* begin Text *

I've been thinking I should read the juveniles to my boys.

I have read a couple to my seven year old son:

Tunnel in the sky: Great experience! The story has plenty of straight-forward action but it also led us into some good discussions on leadership and government. He did ask my wife worriedly if all high-school students get sent to another planet for survival training. Maybe I should have emphasized that it was fiction.

Rocketship Galileo: The future as imagined in the 1940s raised some problems. My son asked if the protagonists in the book were going before or after Neil Armstrong and was confused about the cargo rockets used for intercontinental travel as he had never seen one. He enjoyed it though, and he learned quite a bit about orbit mechanics.

Between planets: We are reading this one now and really enjoying it. I think it's good for him to hear that governments can be evil and we have had good discussions about what the tell-tale signs might be. This book also has a little more humor and feels less preachy. It is my son's favorite so far.

* end Text *
* begin Source data *

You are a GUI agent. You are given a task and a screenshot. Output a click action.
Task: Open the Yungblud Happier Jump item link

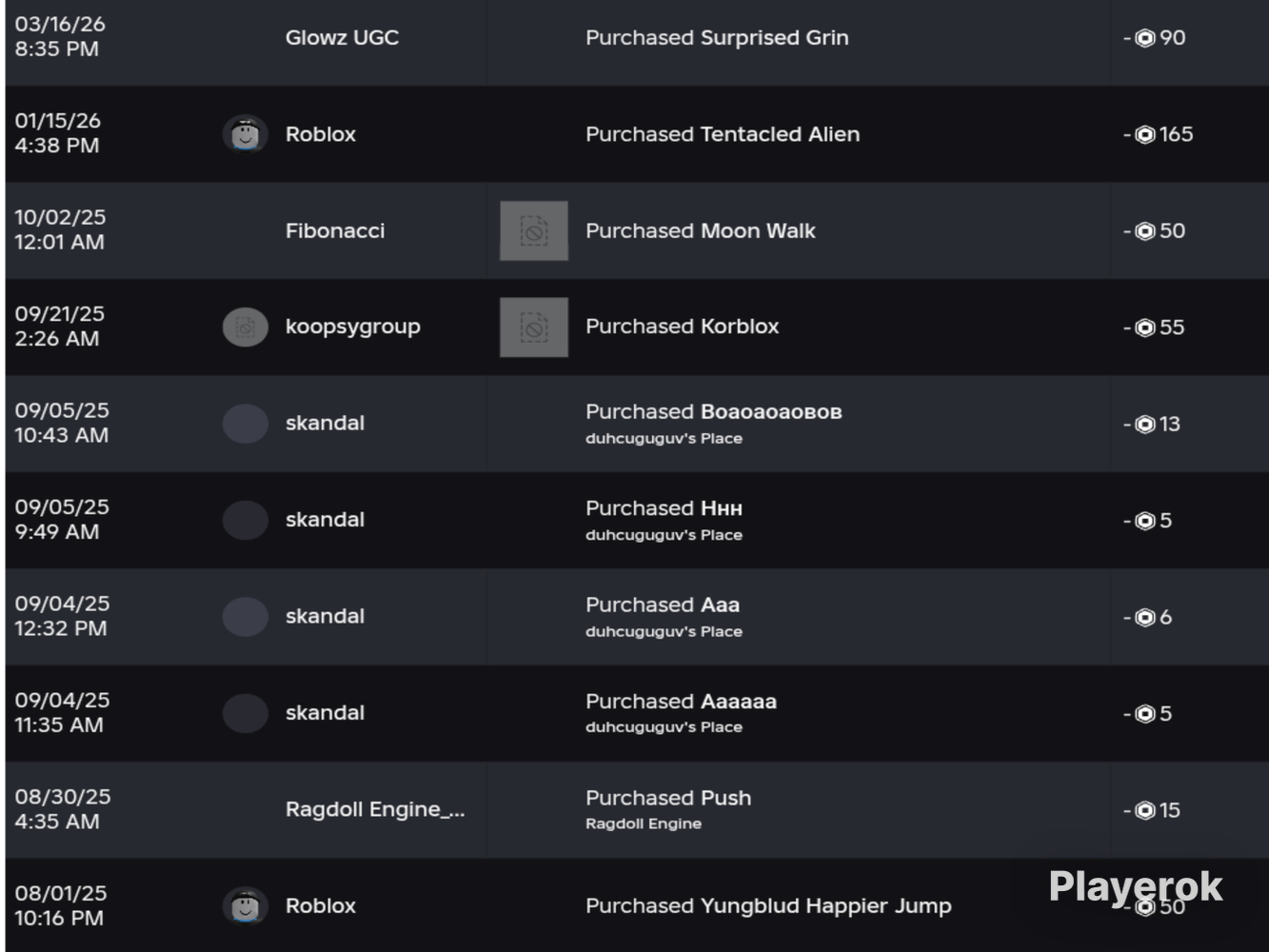click(x=825, y=905)
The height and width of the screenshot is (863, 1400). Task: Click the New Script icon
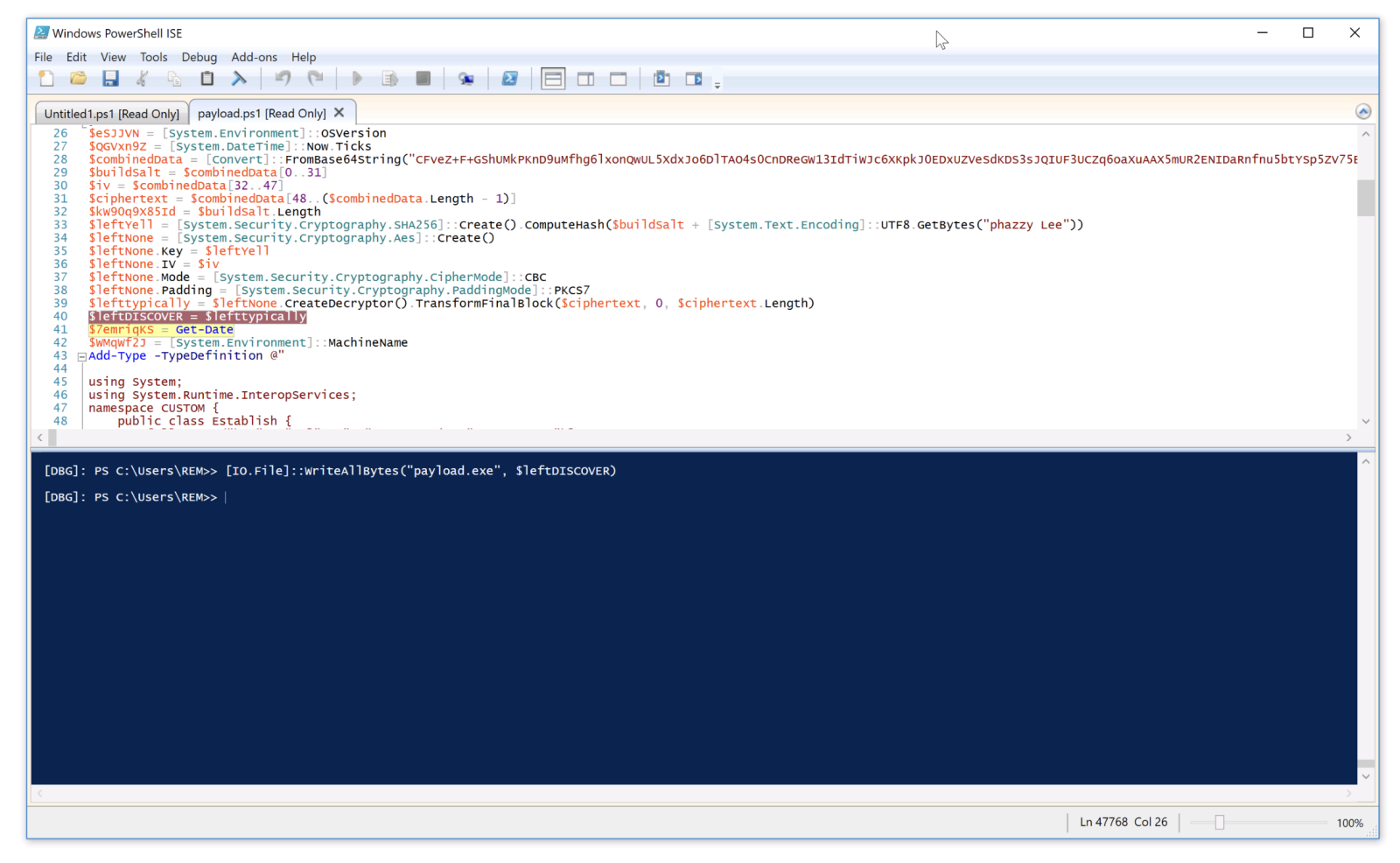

* end Source data *

→ **What you will do**:
1. According to the text on reading juveniles to a young son, which book is the son's favorite so far?
2. Return the passage from the text on reading juveniles to a young son, starting at the words "Rocketship Galileo: The" and ending after "about orbit mechanics.".

→ **Task-by-task outputs**:
1. Between Planets

2.
Rocketship Galileo: The future as imagined in the 1940s raised some problems. My son asked if the protagonists in the book were going before or after Neil Armstrong and was confused about the cargo rockets used for intercontinental travel as he had never seen one. He enjoyed it though, and he learned quite a bit about orbit mechanics.